April 13, 2018 11:30
The limitation of the subrogation of the insurer, as provided in bill 150, leads to a contradiction to other measures contained in the proposed text, emphasized Maxime Laflamme-Leblond, a lawyer for the firm of Papineau Lawyers, during the symposium in spring of the Grouping of the managers and owners of Québec (RGCQ).
The bill 150 adds the article 1075.1 to the civil Code of Québec, which stipulates that ” an insurer cannot be subrogated to the rights of the union against an administrator, a co-owner or of a person who is a member of the house of the latter, unless the damage is due to willful misconduct or gross negligence.”
In insurance, subrogation is a transaction in which an insured seeks damages caused by another co-owner to his own insurer and then the insurer is subrogated to the rights of the insured to claim the compensation paid to the co-owner liable for damages.
“The article equates all people living in the condominium in a great family, so if a co-owner, an admin, or a part of the family of one of them, the article comes to say that the insurer of the union may not claim the money to the person liable for damage unless the fault is intentional or gross negligence,” said mr. Laflamme-Leblond. He added, however, that the union could sue for is to recover the damages it has cost to produce.
Greater financial risk for insurers
However, the bill 150 also provides that the insurers must maintain a level of frankness reasonable, although no detail was provided to know what a franchise is reasonable, or how to calculate it. The government will specify these terms and conditions by way of regulation once the bill is passed.
In this situation, the insurers are to assume a greater financial risk, knowing that they will have to pay damages if a claim occurs without the possibility to initiate proceedings against the co-owner responsible, ” said mr. Laflamme-Leblond. “The chances that the insurer pays versus the odds that he recovers his money are unbalanced. There is much more chance that the money out of its coffers that it does. “
Impact on insurance premiums
The lawyer was also questioned to know what will be the potential impacts on the requirement of the franchise reasonable. “Is that the situation will not lead to an increase in correlative insurance premiums ? “
“Although the article 1075.1 “codifies” something of a use that had the insurers not to pursue them, the impact will be variable depending on the disaster, said mr. Laflamme-Leblond in interview to the Newspaper of insurance. It is one thing that insurers do not continue between them for water damage of $ 5,000, $ 10,000 or even $ 15,000, for example in the case of a disaster on several levels, insurers could find themselves with a financial burden very heavy, without being able to sue the officers to recover at least a part of what they have paid to their insured. “
Mandatory appointment of a trustee
Bill 150 also makes mandatory the appointment of a trustee in case of a loss considered significant according to criteria which will be determined by government regulation. By contrast, the draft law does not specify who can be determined as trustee. The only description available states that it must be a natural person able to fully exercise their rights and to be a legal person authorized by the law.

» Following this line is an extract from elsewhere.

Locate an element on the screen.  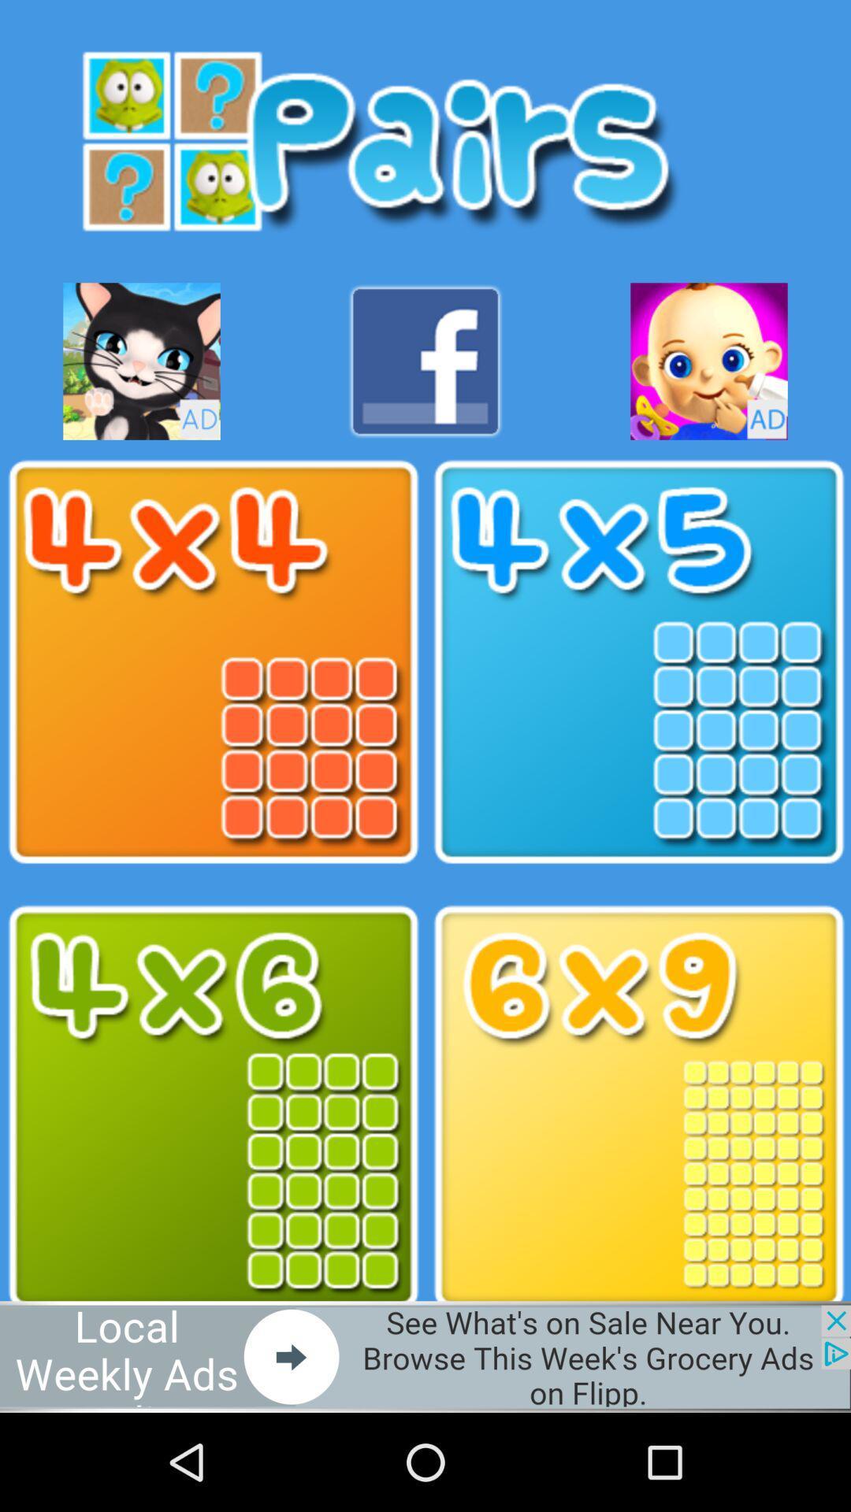
open advertisement webpage is located at coordinates (425, 1356).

“You need to understand that the law has not thought good to determine who has the qualifications to be a trustee. It can be either determined by the board of directors or the declaration of co-ownership “, he explained.
Mr. Laflamme-Leblond suggested that the trustee be impartial and independent, has subscribed a civil liability insurance, or be a member of a professional order, has specific skills and has knowledge of the right and the middle of the building.